→ WHAT YOU ARE ASKED TO DO:
Each line of the listing that includes "above" should be reported.

START GIVEN ENTRIES

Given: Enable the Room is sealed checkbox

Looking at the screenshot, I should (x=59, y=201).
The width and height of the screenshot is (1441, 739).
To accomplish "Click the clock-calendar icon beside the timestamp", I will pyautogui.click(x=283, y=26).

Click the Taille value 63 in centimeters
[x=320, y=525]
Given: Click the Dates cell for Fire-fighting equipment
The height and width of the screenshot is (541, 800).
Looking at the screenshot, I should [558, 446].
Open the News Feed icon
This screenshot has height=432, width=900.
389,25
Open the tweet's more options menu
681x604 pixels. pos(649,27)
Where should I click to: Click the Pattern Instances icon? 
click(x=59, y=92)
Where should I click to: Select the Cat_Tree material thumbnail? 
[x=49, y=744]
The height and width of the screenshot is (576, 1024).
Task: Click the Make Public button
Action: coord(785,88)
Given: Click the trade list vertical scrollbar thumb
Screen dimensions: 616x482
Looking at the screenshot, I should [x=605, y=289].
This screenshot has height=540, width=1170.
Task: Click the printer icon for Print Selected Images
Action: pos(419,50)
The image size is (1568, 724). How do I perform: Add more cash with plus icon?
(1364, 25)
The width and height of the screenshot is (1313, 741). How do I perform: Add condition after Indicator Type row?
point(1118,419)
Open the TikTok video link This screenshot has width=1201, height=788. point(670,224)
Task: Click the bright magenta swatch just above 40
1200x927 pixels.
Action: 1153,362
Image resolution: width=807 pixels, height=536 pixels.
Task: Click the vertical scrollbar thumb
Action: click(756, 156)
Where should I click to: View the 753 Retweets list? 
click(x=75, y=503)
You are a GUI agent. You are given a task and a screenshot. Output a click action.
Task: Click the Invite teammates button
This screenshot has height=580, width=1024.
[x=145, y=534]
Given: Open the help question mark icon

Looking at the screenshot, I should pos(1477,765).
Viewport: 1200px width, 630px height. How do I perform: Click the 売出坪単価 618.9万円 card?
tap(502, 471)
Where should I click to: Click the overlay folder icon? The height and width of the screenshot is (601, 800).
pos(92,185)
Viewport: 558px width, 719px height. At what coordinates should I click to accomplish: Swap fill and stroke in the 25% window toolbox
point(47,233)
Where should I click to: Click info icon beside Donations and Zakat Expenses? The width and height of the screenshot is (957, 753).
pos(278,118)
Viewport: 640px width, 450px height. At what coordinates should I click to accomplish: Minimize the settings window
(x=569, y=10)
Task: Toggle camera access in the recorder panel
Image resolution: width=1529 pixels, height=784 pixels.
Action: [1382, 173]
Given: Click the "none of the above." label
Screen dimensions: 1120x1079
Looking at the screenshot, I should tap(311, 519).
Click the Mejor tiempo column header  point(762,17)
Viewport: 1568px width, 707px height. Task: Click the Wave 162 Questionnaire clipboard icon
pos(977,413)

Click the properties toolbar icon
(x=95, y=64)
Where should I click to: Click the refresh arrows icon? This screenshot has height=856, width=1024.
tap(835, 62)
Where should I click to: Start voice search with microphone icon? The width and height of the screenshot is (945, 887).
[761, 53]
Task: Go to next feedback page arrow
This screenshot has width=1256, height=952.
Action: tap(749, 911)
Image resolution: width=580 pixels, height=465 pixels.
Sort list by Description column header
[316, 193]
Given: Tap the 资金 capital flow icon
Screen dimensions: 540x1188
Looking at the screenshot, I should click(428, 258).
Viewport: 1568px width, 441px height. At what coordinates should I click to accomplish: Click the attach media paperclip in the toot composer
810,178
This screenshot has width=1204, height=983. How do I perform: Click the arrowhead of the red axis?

END GIVEN ENTRIES

→ WRITTEN RESPONSE:
Task: Click the bright magenta swatch just above 40
Given: Click the "none of the above." label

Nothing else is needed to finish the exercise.